Revealed at CES this week, the Ryzen AI Max series is meant to act as the “halo” product line in AMD’s family of processors for Microsoft’s Copilot+ PCs and is set to provide significant enhancements over the top Ryzen AI 300 chips from last year, ranging from increased core counts to a new unified, coherent memory architecture.
AMD also scored a big win with its first deal to supply Ryzen AI Pro chips to commercial PCs made by Dell Technologies, opening another channel for the chip designer to compete with Intel.
Intel isn’t standing still, however. At CES Intel said that its Core Ultra 200V processors will become available in commercial laptops starting this month, promising to beat competing chips from AMD and Qualcomm in multiple areas, including battery life and a variety of AI workloads.
At CES the semiconductor giant announced that the Core Ultra 200V series, previously code-named Lunar Lake, will go into more than 30 commercial thin-and-light laptop designs from over 10 OEMS, including Lenovo, HP Inc. and Dell Technologies.
WatchGuard To Scale Up MDR Service With ActZero Acquisition
WatchGuard Technologies is doubling down on its managed detection and response (MDR) service with the acquisition of ActZero, bringing major enhancements for MSPs including reduced alert fatigue and greater support for third-party security tools.
The acquisition will represent a massive expansion of capabilities for WatchGuard’s existing MDR offering, which has already seen strong growth since its debut in October 2023 following the company’s acquisition of CyGlass
Now, the integration of ActZero’s technology will enable WatchGuard to provide MSPs with improvements including a “dramatic reduction” in false-positive alerts as well as a move to “more of an open architecture than what we were able to provide for the MDR service before,” he said.

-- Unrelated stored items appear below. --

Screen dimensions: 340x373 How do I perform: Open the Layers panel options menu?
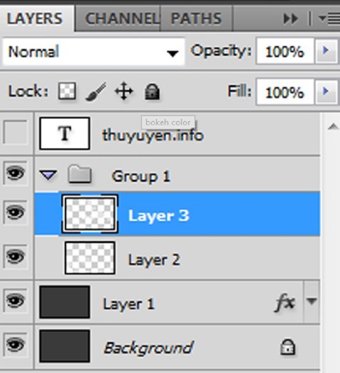point(329,19)
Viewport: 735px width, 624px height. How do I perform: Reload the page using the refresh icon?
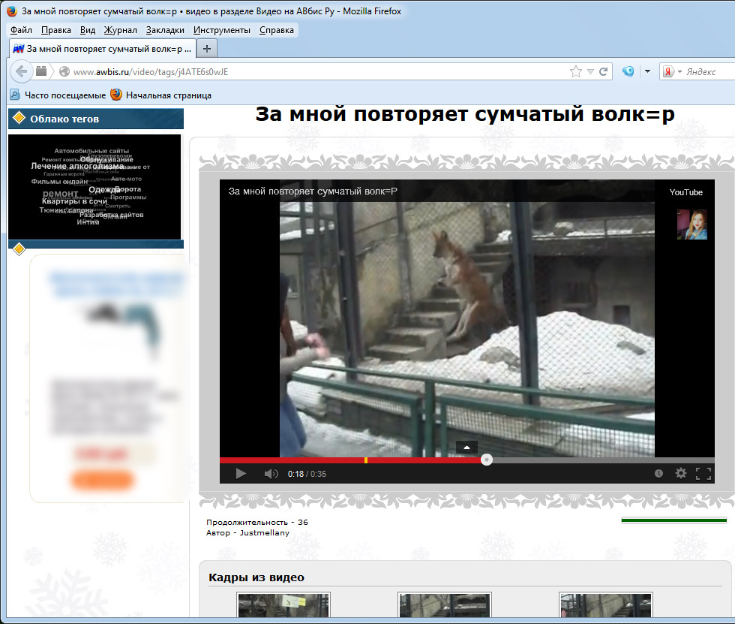pyautogui.click(x=604, y=71)
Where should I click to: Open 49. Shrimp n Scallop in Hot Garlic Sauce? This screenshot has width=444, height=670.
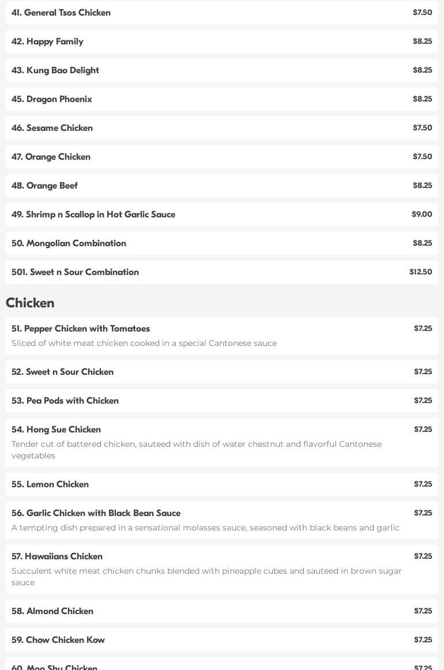coord(93,214)
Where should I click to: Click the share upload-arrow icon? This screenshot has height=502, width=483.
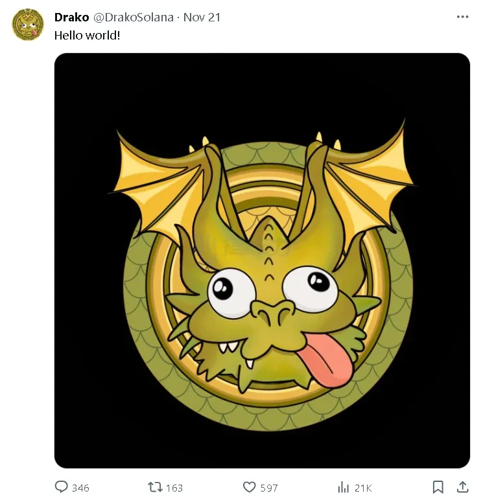462,487
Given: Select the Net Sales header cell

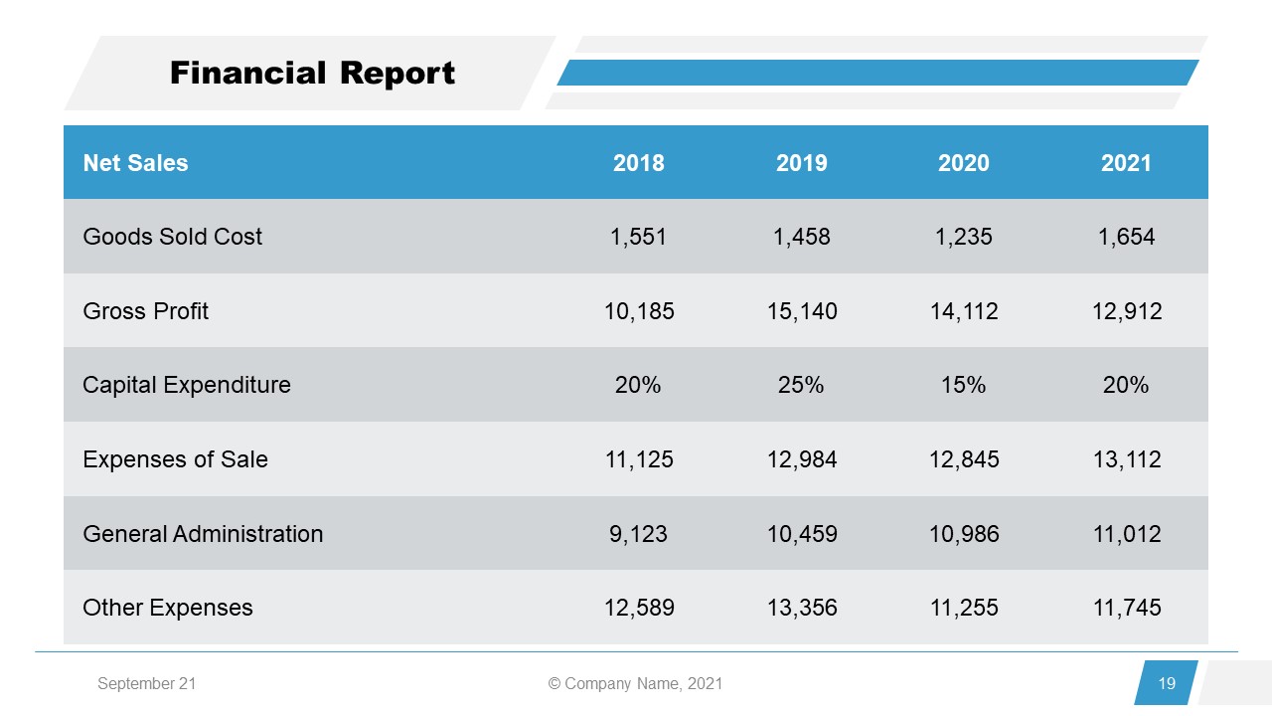Looking at the screenshot, I should [x=137, y=162].
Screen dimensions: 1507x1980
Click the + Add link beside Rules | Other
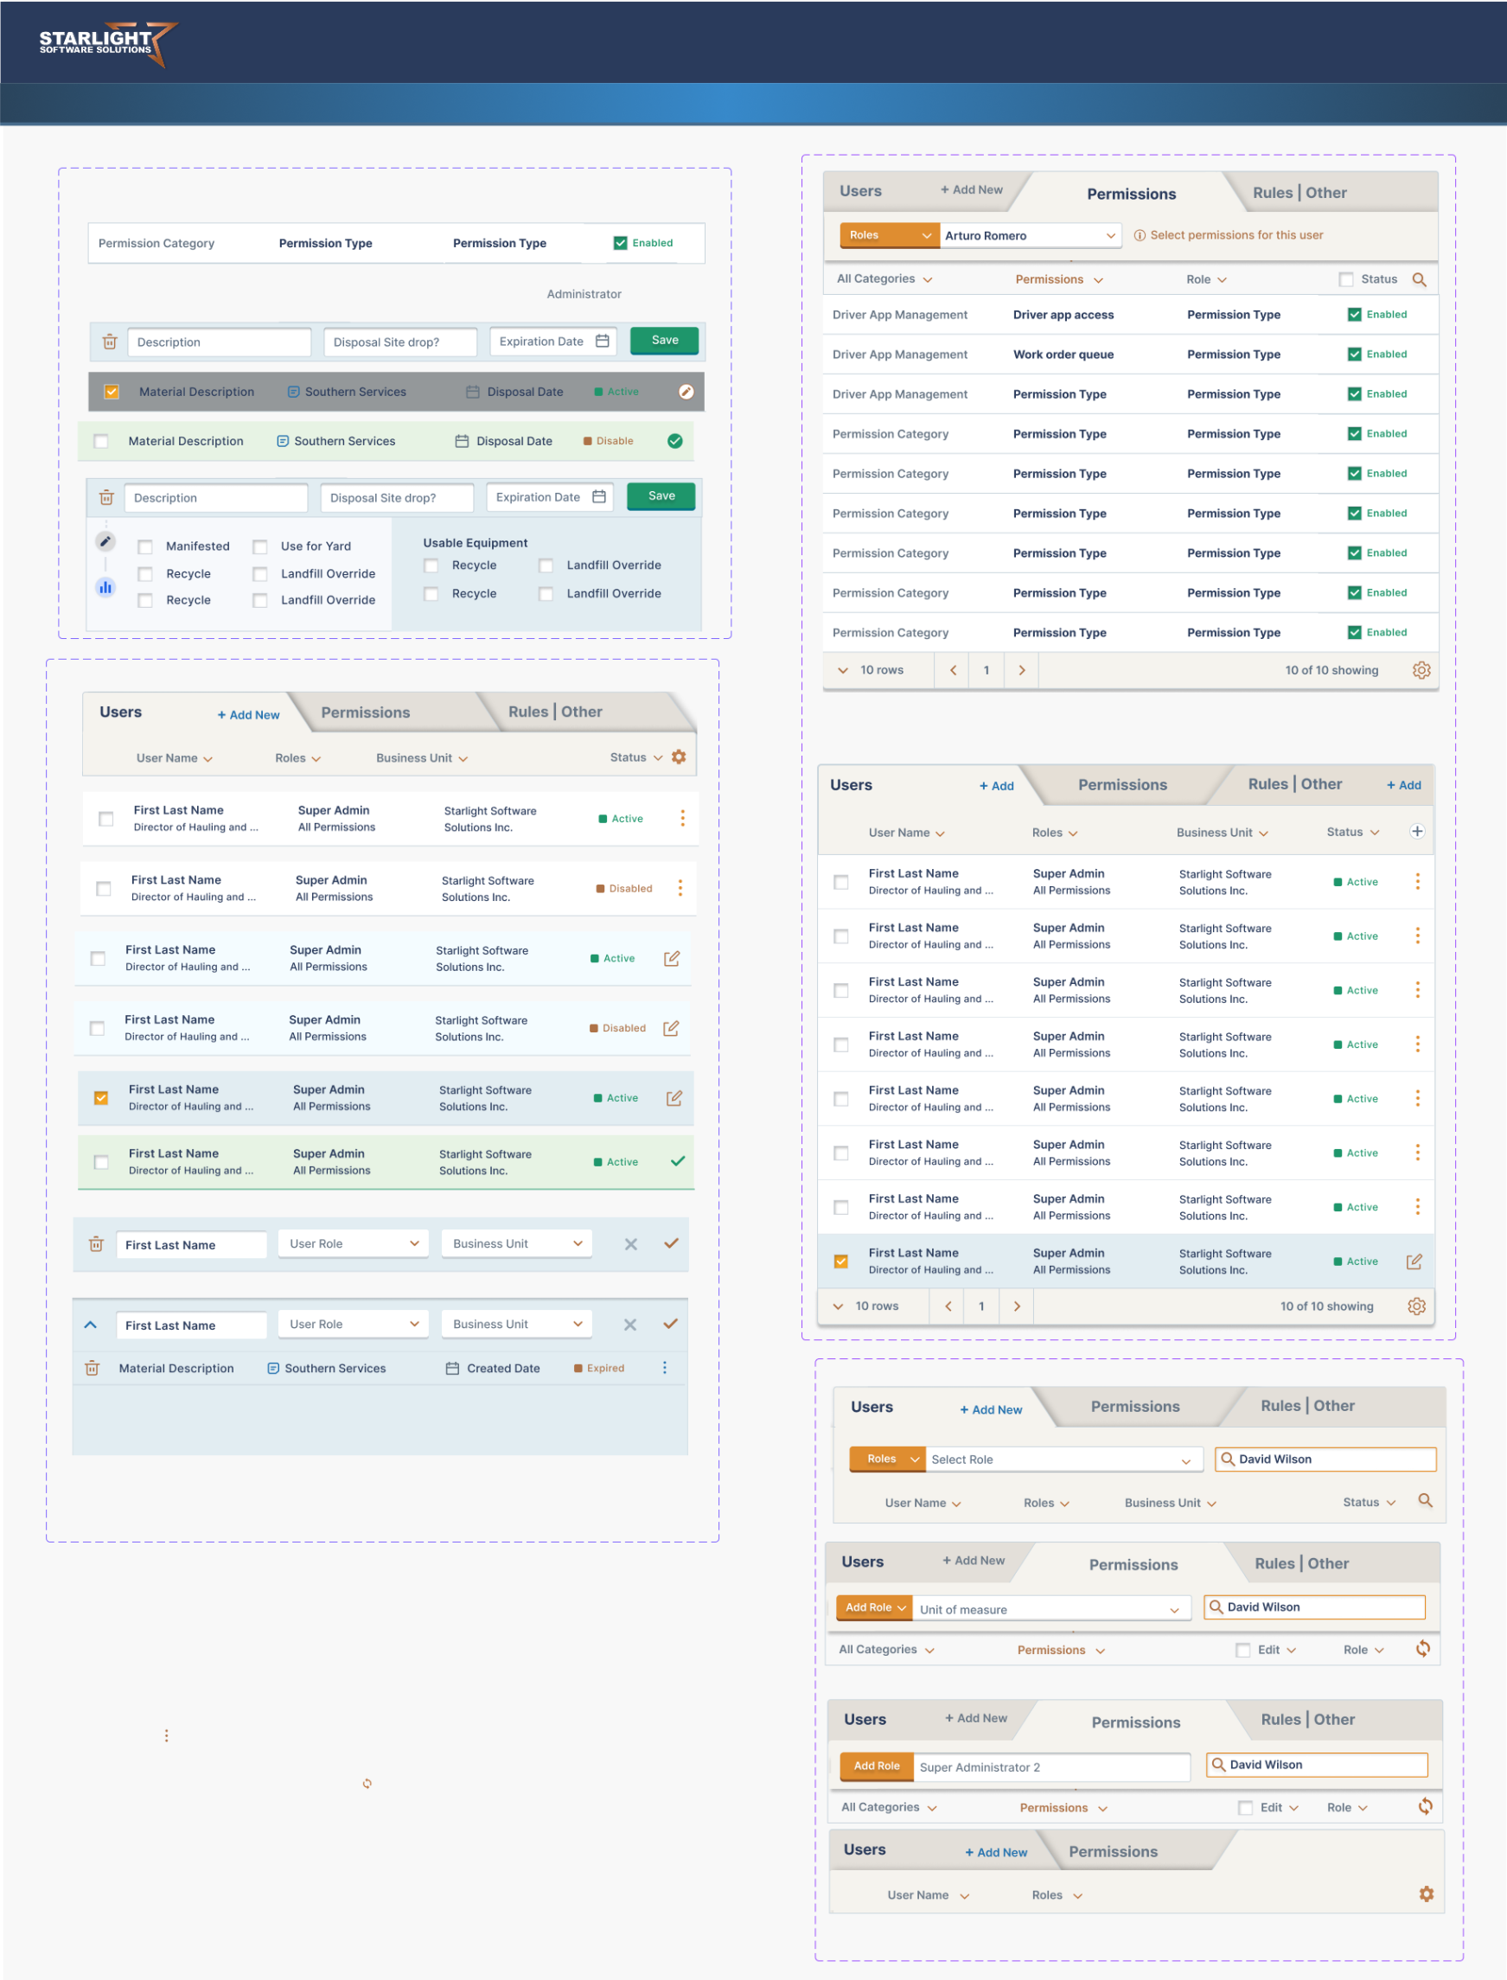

Specifically, ActZero already brings support for endpoint security tools including CrowdStrike Falcon and Microsoft Defender — which will significantly expand the usefulness of WatchGuard’s MDR for MSPs that work with multiple vendors, WatchGuard CEO Prakash Panjwani told CRN.
AWS Invests $11B In Georgia Data Centers To ‘Support The Future Of AI’
Amazon Web Services continues to invest huge sums of money to expand its data center footprint. This week AWS said it will invest $11 billion in new data center infrastructure in Georgia to boost its support for cloud and AI computing tasks.
AWS said generative AI is driving increased demand for advanced cloud infrastructure and compute power, and “AWS’ investments will support the future of AI from data centers in Georgia.
“This deployment of cutting-edge AI infrastructure will strengthen Georgia’s position as an innovation hub,” AWS said. The cloud giant said its $11 billion investment will create at least 550 jobs, including direct AWS employment in technical roles like data center engineers, network specialists, engineering operations managers and security specialists.
Just last month, AWS unveiled plans to invest $10 billion in new data centers in Ohio.